Airways tissue expression of type I interferons and their stimulated genes is higher in children than adults

Heliyon. 2022 Nov 17;8(11):e11724. doi: 10.1016/j.heliyon.2022.e11724. eCollection 2022 Nov.

Abstract

There is emerging evidence that age-dependent differences in susceptibility to severe acute respiratory syndrome coronavirus 2 (SARS-CoV-2) correlate with stronger innate immune response in the upper respiratory tract in children compared to adults. The efficient induction of interferon (IFN) alpha and beta (α and β) signaling, and interferon-stimulated genes (ISGs) is fundamental to the host antiviral response. In-silico transcriptomic analyses was conducted to determine the expression levels of IFN α/β pathway genes as well as 524 human ISGs in upper and lower airways of children and adults at baseline and post respiratory infections including coronavirus disease 2019 (COVID-19). To validate our in-silico analysis, we conducted qRT-PCR to measure ISGs levels in children and adult's nasal epithelial samples. At baseline, children had significantly higher levels of IFN α/β and ISGs genes compared to adults. More distinction was also seen in bronchial compared to nasal basal levels. Children nasal epithelial cells exhibited superior antiviral IFN α/β and associated ISGs response following ex-vivo poly (I:C) treatment model, and in clinical samples of SARS-CoV-2 infected patients. This was also confirmed in nasal epithelial samples using qRT-PCR validation. No gender-based difference in type I IFN levels across both age groups were observed.

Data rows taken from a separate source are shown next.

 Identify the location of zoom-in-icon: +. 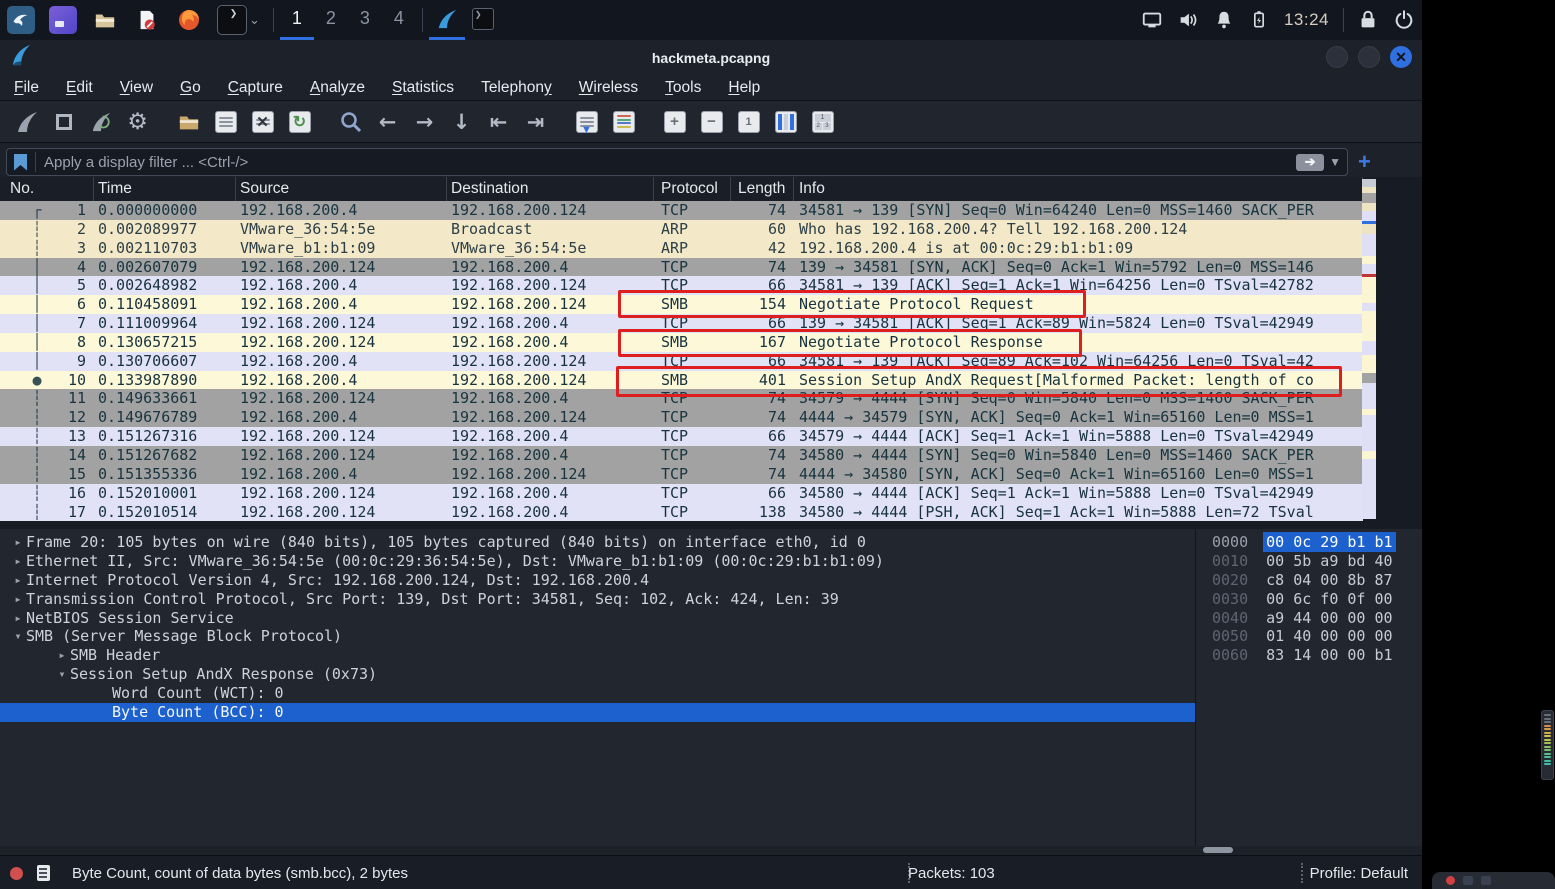
(674, 122).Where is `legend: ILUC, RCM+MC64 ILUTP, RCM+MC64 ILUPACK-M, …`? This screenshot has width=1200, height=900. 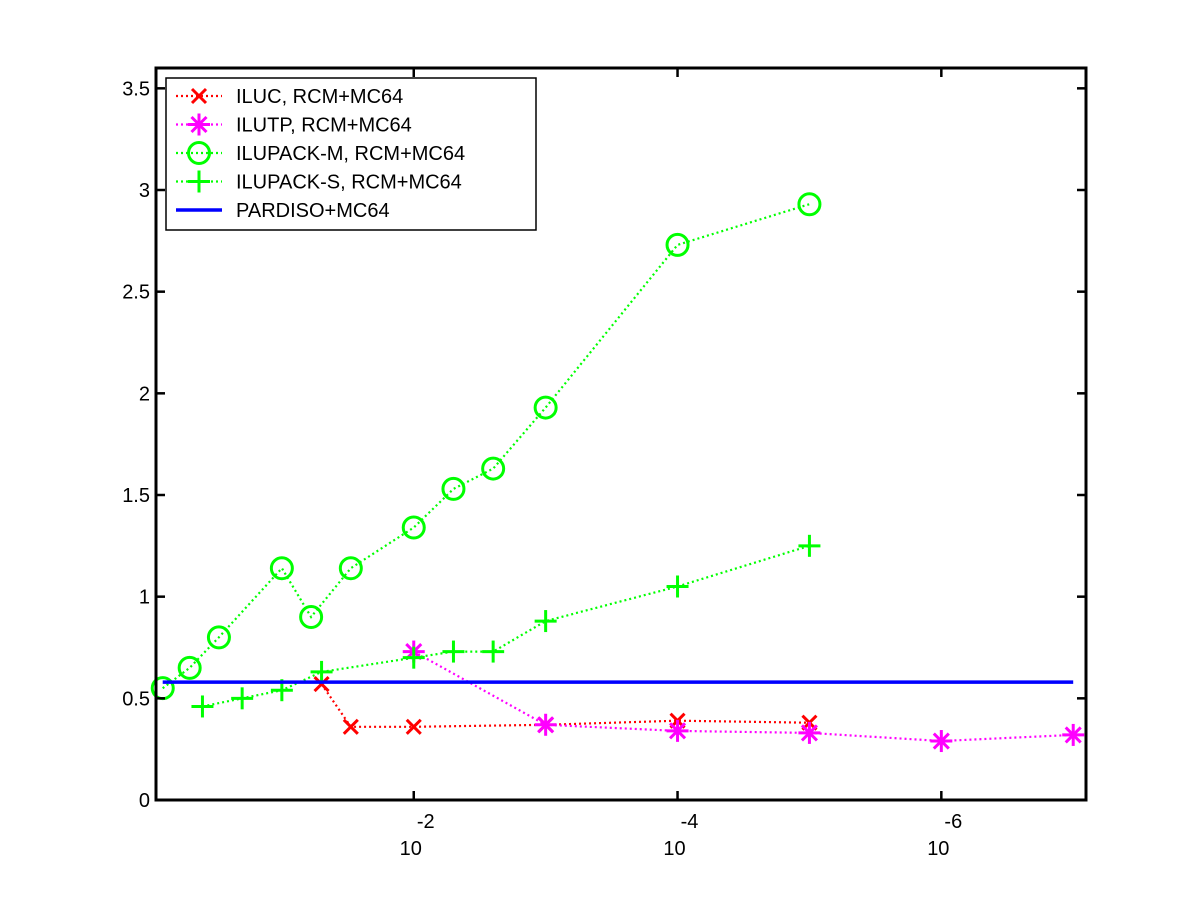 legend: ILUC, RCM+MC64 ILUTP, RCM+MC64 ILUPACK-M, … is located at coordinates (351, 154).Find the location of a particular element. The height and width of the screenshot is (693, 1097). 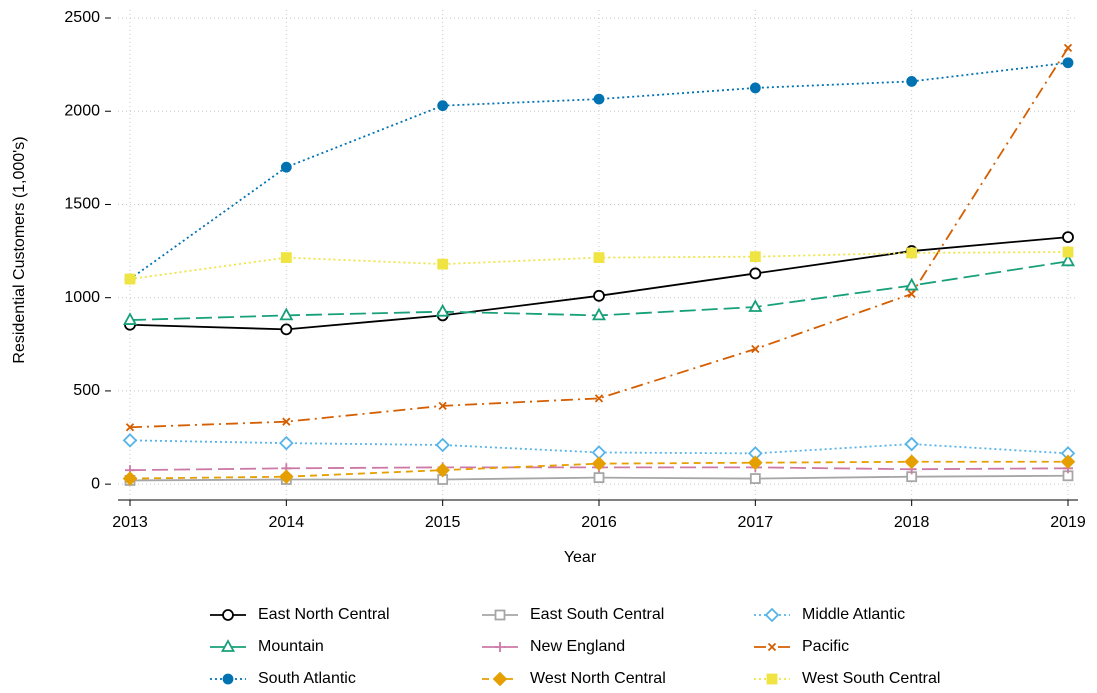

y-tick-label: 2000 is located at coordinates (82, 110). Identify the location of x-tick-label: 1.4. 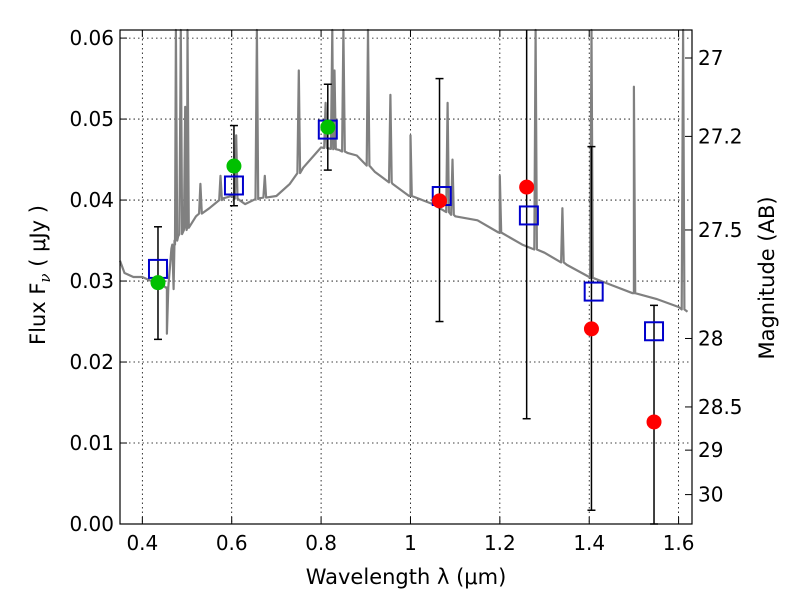
(589, 543).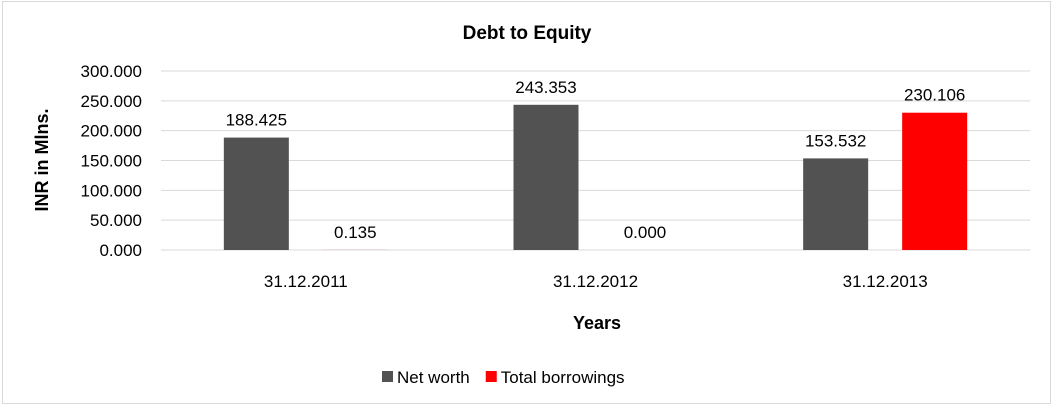 The image size is (1054, 407). Describe the element at coordinates (563, 378) in the screenshot. I see `legend-label: Total borrowings` at that location.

Understanding the biological basis for children resistance against severe COVID-19 is a challenge that has substantial clinical importance. More mechanistic studies are needed to carefully quantify how much of early IFN levels is needed to bypass the viral evasion mechanism and prevent its further replication and dissemination to lower airways and the rest of the body.

Keywords: Adults; COVID-19; Children; IFN alpha; IFN beta; Interferon-stimulated genes (ISGs); Poly(I:C); RSV; SARS-CoV-2; Type I interferon.